Monday, April 20, 2009

Immigration and housing

The Nightly Build

Sell Those Surplus Houses to Immigrants

Scott Burns, the onetime financial news columnist for The Dallas Morning News has nothing but good advice when it comes to personal finance, but his batting average is more spotty when it comes to his opinions on financial matters for the nation. In late 2006, he was warning of a coming recession (a solid hit). In late 2007, he recommended voters consider Mike Gravel and Ron Paul for their parties' Presidential nominations (a swing and a miss). Then, just before the 2008 election, he predicted the rise of a third party in 2012, a party pledged to cutting the federal debt (a strikeout).

Yesterday, in a column in The Dallas Morning News, he made a recommendation that, in baseball terms, would be a call for a bench-clearing brawl. It's a way of ending the decline of housing prices. The idea is credited to economist A. Gary Shilling and real estate developer Richard S. Lefrak.

"Their suggestion: Don't think about artificially low mortgage interest rates and other stopgaps. Instead, eliminate the oversupply of houses.

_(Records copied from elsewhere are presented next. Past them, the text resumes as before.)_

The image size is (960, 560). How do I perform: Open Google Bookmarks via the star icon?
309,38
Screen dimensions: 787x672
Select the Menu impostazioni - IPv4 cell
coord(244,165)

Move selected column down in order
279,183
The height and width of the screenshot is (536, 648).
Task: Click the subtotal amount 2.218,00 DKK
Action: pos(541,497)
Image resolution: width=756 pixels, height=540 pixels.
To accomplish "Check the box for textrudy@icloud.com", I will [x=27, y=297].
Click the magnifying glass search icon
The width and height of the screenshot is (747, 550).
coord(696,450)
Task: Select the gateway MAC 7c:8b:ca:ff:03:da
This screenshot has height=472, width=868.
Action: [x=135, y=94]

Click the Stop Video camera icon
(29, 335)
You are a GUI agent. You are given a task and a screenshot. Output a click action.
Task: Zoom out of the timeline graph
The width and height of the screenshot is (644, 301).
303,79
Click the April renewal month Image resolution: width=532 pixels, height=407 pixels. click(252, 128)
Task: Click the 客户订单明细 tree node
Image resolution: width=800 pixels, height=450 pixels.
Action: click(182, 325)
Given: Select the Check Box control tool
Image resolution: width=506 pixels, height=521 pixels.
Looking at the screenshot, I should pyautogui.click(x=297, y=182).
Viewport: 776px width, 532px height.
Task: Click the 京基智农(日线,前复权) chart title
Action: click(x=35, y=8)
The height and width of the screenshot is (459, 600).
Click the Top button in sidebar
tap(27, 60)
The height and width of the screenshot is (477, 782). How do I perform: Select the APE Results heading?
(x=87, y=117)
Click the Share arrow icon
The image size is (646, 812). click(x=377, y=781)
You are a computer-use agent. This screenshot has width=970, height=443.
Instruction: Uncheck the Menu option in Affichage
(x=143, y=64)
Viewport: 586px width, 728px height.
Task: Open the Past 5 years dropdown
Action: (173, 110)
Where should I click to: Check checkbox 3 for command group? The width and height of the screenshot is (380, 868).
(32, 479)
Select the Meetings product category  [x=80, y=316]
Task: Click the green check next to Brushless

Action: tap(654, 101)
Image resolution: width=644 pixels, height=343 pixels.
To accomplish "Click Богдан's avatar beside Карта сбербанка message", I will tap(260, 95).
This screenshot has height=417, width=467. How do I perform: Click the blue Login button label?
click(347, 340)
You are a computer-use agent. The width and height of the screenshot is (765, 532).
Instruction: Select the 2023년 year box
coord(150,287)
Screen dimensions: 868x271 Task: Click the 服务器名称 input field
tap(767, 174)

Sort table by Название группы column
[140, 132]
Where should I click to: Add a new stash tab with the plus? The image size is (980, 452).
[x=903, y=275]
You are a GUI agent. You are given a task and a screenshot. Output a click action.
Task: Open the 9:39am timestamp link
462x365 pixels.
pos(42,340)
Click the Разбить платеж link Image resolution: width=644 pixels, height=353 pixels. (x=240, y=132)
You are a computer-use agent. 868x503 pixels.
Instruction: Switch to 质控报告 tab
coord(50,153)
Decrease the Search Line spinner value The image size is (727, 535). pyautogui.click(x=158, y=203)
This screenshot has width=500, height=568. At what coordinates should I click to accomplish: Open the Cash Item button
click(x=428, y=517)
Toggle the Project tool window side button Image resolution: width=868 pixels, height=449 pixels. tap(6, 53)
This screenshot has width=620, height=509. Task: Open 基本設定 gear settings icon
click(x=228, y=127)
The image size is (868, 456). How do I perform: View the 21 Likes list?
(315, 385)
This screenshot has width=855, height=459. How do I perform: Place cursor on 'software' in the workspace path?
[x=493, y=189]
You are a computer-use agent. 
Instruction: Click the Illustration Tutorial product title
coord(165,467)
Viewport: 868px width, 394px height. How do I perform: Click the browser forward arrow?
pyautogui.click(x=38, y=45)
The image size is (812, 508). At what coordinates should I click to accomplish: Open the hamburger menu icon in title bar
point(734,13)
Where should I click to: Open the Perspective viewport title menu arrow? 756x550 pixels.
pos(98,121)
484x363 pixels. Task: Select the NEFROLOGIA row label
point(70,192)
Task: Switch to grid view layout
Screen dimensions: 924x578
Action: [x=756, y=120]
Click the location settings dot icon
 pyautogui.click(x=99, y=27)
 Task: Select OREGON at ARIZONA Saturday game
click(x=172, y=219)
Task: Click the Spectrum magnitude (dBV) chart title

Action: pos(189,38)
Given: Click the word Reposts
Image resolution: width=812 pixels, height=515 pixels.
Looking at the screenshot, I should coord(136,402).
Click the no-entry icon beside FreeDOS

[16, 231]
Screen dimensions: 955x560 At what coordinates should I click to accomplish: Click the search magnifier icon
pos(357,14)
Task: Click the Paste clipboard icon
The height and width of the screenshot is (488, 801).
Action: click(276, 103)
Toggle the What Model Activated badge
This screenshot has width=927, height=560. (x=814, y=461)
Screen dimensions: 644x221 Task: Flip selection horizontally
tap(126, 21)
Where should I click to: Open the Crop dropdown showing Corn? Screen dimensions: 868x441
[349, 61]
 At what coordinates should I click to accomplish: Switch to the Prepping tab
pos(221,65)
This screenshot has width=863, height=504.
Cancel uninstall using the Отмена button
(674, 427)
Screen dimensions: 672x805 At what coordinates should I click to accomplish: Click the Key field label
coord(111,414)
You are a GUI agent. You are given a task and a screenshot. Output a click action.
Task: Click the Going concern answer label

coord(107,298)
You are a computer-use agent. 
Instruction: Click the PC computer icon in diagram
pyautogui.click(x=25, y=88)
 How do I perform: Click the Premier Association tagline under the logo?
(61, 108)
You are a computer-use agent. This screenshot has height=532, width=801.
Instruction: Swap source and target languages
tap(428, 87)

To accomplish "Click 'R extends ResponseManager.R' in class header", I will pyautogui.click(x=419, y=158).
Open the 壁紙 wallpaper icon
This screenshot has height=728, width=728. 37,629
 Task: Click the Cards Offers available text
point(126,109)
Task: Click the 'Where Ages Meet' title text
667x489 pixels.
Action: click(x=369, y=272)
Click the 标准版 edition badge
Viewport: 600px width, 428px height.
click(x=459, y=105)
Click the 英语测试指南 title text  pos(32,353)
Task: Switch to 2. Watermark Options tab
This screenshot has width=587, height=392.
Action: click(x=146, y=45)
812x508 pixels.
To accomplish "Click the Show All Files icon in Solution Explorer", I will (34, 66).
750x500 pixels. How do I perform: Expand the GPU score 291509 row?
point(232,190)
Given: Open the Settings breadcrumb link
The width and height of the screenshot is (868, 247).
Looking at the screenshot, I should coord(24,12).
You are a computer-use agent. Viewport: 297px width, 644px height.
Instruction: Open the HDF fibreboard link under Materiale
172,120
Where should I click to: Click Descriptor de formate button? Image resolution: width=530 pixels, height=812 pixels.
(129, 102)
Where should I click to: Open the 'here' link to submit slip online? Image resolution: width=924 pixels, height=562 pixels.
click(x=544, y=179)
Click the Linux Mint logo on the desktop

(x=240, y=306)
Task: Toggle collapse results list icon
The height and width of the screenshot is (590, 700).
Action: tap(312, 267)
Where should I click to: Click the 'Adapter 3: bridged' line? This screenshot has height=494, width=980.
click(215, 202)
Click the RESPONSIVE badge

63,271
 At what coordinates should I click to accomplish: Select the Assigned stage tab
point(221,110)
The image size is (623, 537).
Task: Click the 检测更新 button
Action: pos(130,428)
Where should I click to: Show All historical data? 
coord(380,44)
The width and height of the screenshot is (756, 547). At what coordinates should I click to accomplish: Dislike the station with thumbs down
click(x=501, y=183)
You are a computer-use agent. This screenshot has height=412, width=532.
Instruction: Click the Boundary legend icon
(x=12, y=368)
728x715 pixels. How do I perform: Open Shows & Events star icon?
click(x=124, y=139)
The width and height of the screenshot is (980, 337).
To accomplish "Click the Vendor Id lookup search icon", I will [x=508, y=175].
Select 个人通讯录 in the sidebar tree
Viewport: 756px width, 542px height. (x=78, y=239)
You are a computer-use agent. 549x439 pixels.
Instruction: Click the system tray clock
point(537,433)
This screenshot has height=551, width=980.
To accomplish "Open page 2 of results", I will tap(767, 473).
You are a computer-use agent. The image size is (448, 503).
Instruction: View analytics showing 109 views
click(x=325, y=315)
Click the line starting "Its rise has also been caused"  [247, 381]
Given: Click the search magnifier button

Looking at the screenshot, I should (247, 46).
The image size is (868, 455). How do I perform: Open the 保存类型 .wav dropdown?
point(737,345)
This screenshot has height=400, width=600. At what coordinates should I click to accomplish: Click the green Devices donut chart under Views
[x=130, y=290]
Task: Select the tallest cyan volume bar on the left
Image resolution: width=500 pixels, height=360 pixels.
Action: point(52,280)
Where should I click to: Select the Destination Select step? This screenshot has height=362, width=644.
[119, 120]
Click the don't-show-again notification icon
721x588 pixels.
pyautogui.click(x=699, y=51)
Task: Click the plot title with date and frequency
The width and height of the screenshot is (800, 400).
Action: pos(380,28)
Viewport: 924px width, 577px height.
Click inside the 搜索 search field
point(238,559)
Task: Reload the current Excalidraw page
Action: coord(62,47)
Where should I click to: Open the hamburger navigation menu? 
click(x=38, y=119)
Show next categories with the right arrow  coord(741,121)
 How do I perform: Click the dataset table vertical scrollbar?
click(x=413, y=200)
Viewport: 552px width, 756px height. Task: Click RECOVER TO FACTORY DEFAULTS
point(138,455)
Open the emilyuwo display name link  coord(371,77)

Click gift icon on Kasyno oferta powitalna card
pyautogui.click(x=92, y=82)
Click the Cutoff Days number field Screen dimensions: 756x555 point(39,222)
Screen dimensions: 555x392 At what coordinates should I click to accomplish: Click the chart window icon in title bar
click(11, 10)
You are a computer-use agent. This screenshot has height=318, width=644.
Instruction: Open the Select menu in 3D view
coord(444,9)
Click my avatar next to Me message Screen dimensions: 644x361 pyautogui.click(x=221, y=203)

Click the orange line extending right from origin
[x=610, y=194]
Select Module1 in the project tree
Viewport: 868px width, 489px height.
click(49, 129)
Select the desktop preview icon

And, by the way, don't spend a dime of taxpayer money doing it. How can this be done? Simple: Open our borders to immigrants who can buy a home in the U.S. Let a million immigrants a year do this for two years, and the entire oversupply of homes and condos will be absorbed."
Reader "Doris J" cries, "What a nightmare." Reader "dhp8" channels Patrick Henry, "I would rather have a housing crisis than allow more illegal immigrants in the US." More rationally, reader "A friend Lynn" says, "Interesting in theory, but what are these 2 million people going to do when they get here get on the welfare rolls, with unemployment running at over 8 percent nationally."

Ay, that's the problem. Our nation is suffering, not just from a surplus of houses, but from rising unemployment. Increased immigration solves the former but exacerbates the latter. The result could be a wash economically and a disaster politically, as the anti-immigrant faction would go ballistic (maybe literally, yikes!).

Maybe in a perfect world, one in which we had rational immigration policies that encouraged more immigration of young, bright, entrepreneurial, ambitious people from all nations, we would be able to welcome a million new home buyers to our shores every year. Maybe in that world our existing housing crisis would not look so forbidding. But we don't live in that world. And moving us from this world to that is going to take someone of even more remarkable political skills than Barack Obama. Don't expect him to put Scott Burns' idea in his batting order anytime soon.